Could you reproduce every one of the entries below character for character, changing nothing?

GIVEN INFORMATION:
===============

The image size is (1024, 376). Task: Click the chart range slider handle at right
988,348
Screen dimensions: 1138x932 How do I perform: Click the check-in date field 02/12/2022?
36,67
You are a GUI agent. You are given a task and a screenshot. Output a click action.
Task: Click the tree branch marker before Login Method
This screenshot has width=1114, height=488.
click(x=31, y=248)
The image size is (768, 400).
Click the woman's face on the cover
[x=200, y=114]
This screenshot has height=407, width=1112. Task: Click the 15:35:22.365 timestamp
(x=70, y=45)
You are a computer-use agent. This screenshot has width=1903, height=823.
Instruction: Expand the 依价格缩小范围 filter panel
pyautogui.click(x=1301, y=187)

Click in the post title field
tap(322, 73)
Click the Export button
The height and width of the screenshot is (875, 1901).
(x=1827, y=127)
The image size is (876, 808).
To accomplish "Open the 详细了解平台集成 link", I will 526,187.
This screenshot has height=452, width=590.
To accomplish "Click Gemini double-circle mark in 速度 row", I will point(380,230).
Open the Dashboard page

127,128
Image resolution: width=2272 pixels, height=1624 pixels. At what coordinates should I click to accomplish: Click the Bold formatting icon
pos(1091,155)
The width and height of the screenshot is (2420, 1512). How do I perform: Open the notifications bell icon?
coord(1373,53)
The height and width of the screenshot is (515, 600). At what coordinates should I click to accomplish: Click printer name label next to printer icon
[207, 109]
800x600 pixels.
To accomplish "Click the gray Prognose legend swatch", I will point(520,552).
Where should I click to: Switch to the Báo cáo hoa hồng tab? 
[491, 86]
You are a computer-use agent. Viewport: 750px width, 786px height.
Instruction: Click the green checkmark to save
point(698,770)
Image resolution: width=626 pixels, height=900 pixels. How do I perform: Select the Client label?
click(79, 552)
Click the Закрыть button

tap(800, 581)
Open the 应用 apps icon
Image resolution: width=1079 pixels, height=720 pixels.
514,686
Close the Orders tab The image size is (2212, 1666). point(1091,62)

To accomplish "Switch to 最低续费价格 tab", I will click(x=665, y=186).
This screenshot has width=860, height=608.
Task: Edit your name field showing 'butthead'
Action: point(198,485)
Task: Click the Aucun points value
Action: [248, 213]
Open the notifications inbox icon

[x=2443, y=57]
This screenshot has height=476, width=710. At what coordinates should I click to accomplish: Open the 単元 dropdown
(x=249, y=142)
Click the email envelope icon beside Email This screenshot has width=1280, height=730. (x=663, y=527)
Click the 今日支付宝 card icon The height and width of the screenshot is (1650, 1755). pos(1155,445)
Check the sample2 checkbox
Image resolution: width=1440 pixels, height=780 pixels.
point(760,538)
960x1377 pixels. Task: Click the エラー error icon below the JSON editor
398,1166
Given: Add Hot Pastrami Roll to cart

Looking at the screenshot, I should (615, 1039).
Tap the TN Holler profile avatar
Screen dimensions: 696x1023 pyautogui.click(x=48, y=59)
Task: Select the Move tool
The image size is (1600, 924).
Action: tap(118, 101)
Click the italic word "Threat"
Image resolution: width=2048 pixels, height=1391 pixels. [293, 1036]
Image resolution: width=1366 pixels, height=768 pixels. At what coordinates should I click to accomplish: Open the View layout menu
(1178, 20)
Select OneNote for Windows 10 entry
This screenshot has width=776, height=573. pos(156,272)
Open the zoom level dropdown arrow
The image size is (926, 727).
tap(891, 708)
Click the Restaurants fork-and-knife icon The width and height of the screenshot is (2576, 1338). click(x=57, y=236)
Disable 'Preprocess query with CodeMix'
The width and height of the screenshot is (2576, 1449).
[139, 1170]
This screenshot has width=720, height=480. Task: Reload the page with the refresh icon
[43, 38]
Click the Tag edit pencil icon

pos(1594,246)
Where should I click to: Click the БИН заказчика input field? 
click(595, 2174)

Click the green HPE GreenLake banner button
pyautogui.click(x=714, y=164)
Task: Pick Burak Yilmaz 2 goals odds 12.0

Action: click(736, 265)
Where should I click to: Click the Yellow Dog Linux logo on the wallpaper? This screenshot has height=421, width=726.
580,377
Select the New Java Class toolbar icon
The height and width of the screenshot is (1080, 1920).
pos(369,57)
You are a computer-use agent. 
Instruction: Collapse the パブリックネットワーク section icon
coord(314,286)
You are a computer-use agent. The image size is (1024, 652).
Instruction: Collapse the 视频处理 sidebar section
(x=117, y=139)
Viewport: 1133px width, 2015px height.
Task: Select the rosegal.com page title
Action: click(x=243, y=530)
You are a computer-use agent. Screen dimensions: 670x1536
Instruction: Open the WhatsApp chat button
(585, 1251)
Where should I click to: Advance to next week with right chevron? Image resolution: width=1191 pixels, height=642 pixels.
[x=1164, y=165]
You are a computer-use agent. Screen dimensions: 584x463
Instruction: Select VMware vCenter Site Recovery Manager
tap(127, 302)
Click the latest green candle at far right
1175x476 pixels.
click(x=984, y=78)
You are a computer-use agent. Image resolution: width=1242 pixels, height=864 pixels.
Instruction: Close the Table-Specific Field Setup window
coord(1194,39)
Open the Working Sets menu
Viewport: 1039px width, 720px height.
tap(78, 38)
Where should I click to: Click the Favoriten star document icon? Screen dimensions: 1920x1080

===============

RESULT OF THIS TASK:
The image size is (1024, 376). Task: Click the chart range slider handle at right
988,348
Screen dimensions: 1138x932 How do I perform: Click the check-in date field 02/12/2022?
36,67
You are a GUI agent. You are given a task and a screenshot. Output a click action.
Task: Click the tree branch marker before Login Method
This screenshot has width=1114, height=488.
click(x=31, y=248)
The image size is (768, 400).
Click the woman's face on the cover
[x=200, y=114]
This screenshot has height=407, width=1112. Task: Click the 15:35:22.365 timestamp
(x=70, y=45)
You are a computer-use agent. This screenshot has width=1903, height=823.
Instruction: Expand the 依价格缩小范围 filter panel
pyautogui.click(x=1301, y=187)

Click in the post title field
tap(322, 73)
Click the Export button
The height and width of the screenshot is (875, 1901).
(x=1827, y=127)
The image size is (876, 808).
To accomplish "Open the 详细了解平台集成 link", I will 526,187.
This screenshot has height=452, width=590.
To accomplish "Click Gemini double-circle mark in 速度 row", I will point(380,230).
Open the Dashboard page

127,128
Image resolution: width=2272 pixels, height=1624 pixels. At what coordinates should I click to accomplish: Click the Bold formatting icon
pos(1091,155)
The width and height of the screenshot is (2420, 1512). How do I perform: Open the notifications bell icon?
coord(1373,53)
The height and width of the screenshot is (515, 600). At what coordinates should I click to accomplish: Click printer name label next to printer icon
[207, 109]
800x600 pixels.
To accomplish "Click the gray Prognose legend swatch", I will point(520,552).
Where should I click to: Switch to the Báo cáo hoa hồng tab? 
[491, 86]
You are a computer-use agent. Viewport: 750px width, 786px height.
Instruction: Click the green checkmark to save
point(698,770)
Image resolution: width=626 pixels, height=900 pixels. How do I perform: Select the Client label?
click(79, 552)
Click the Закрыть button

tap(800, 581)
Open the 应用 apps icon
Image resolution: width=1079 pixels, height=720 pixels.
514,686
Close the Orders tab The image size is (2212, 1666). point(1091,62)

To accomplish "Switch to 最低续费价格 tab", I will click(x=665, y=186).
This screenshot has width=860, height=608.
Task: Edit your name field showing 'butthead'
Action: point(198,485)
Task: Click the Aucun points value
Action: [248, 213]
Open the notifications inbox icon

[x=2443, y=57]
This screenshot has height=476, width=710. At what coordinates should I click to accomplish: Open the 単元 dropdown
(x=249, y=142)
Click the email envelope icon beside Email This screenshot has width=1280, height=730. (x=663, y=527)
Click the 今日支付宝 card icon The height and width of the screenshot is (1650, 1755). pos(1155,445)
Check the sample2 checkbox
Image resolution: width=1440 pixels, height=780 pixels.
point(760,538)
960x1377 pixels. Task: Click the エラー error icon below the JSON editor
398,1166
Given: Add Hot Pastrami Roll to cart

Looking at the screenshot, I should (615, 1039).
Tap the TN Holler profile avatar
Screen dimensions: 696x1023 pyautogui.click(x=48, y=59)
Task: Select the Move tool
The image size is (1600, 924).
Action: tap(118, 101)
Click the italic word "Threat"
Image resolution: width=2048 pixels, height=1391 pixels. [293, 1036]
Image resolution: width=1366 pixels, height=768 pixels. At what coordinates should I click to accomplish: Open the View layout menu
(1178, 20)
Select OneNote for Windows 10 entry
This screenshot has width=776, height=573. pos(156,272)
Open the zoom level dropdown arrow
The image size is (926, 727).
tap(891, 708)
Click the Restaurants fork-and-knife icon The width and height of the screenshot is (2576, 1338). click(x=57, y=236)
Disable 'Preprocess query with CodeMix'
The width and height of the screenshot is (2576, 1449).
[139, 1170]
This screenshot has width=720, height=480. Task: Reload the page with the refresh icon
[43, 38]
Click the Tag edit pencil icon

pos(1594,246)
Where should I click to: Click the БИН заказчика input field? 
click(595, 2174)

Click the green HPE GreenLake banner button
pyautogui.click(x=714, y=164)
Task: Pick Burak Yilmaz 2 goals odds 12.0

Action: click(736, 265)
Where should I click to: Click the Yellow Dog Linux logo on the wallpaper? This screenshot has height=421, width=726.
580,377
Select the New Java Class toolbar icon
The height and width of the screenshot is (1080, 1920).
pos(369,57)
You are a computer-use agent. 
Instruction: Collapse the パブリックネットワーク section icon
coord(314,286)
You are a computer-use agent. The image size is (1024, 652).
Instruction: Collapse the 视频处理 sidebar section
(x=117, y=139)
Viewport: 1133px width, 2015px height.
Task: Select the rosegal.com page title
Action: click(x=243, y=530)
You are a computer-use agent. Screen dimensions: 670x1536
Instruction: Open the WhatsApp chat button
(585, 1251)
Where should I click to: Advance to next week with right chevron? Image resolution: width=1191 pixels, height=642 pixels.
[x=1164, y=165]
You are a computer-use agent. Screen dimensions: 584x463
Instruction: Select VMware vCenter Site Recovery Manager
tap(127, 302)
Click the latest green candle at far right
1175x476 pixels.
click(x=984, y=78)
You are a computer-use agent. Image resolution: width=1242 pixels, height=864 pixels.
Instruction: Close the Table-Specific Field Setup window
coord(1194,39)
Open the Working Sets menu
Viewport: 1039px width, 720px height.
tap(78, 38)
Where should I click to: Click the Favoriten star document icon? Screen dimensions: 1920x1080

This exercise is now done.